“Yang Utara ini lebih berbahaya dari Selatan karena berjarak lebih dekat dari pemukiman penduduk dan lebih berpotensi bangkit kembali karena kedalaman yang dangkal dan berpotensi menyebabkan kerusakan yang luar biasa,” katanya.
Di sisi lain, arsitek Rumah Intaran, Gede Kresna mengatakan, rumah tradisional zaman dahulu lebih tahan gempa daripada rumah modern saat ini.
Ia mencontohkan rumah-rumah tradisional di Desa Sidatapa, Buleleng yang tahan gempa ketika terjadi gempa Seririt pada 1976 lalu.

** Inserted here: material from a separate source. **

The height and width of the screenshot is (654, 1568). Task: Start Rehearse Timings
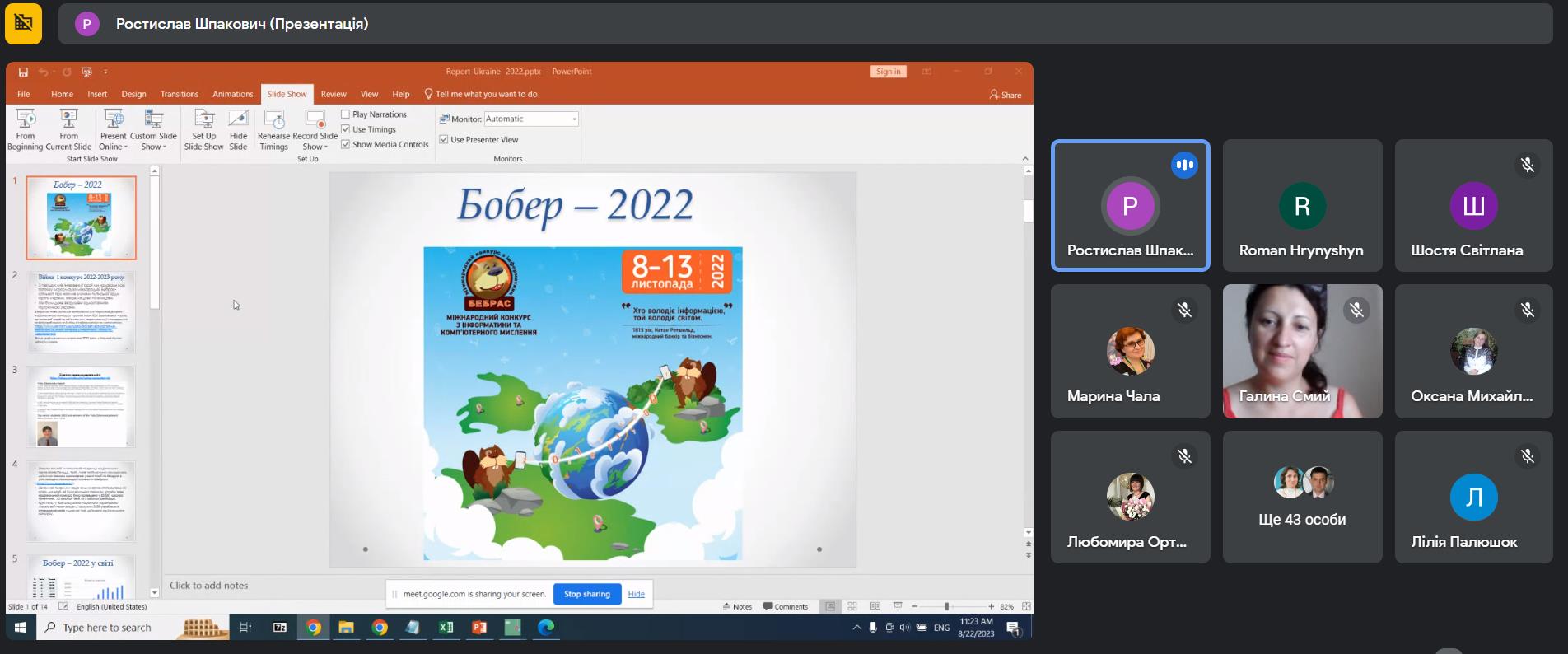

Rumah tradisional di Sidatapa menurutnya memiliki balai di dalamnya.
“Konstruksinya tidak menancap ke dalam tanah, tetapi ada di atas tanah, begitu ada gerakan tanah, ikut bergerak atau bergeser, sehingga tidak mengakibatkan korban."
"Kalaupun ada tembok yang runtuh, orang Sidatap mengangkat bangunannya sedikit ke atas. Begitu ada gerakan di bawah, jatuhnya tembok akan keluar karena gravitasi,” terangnya. (*)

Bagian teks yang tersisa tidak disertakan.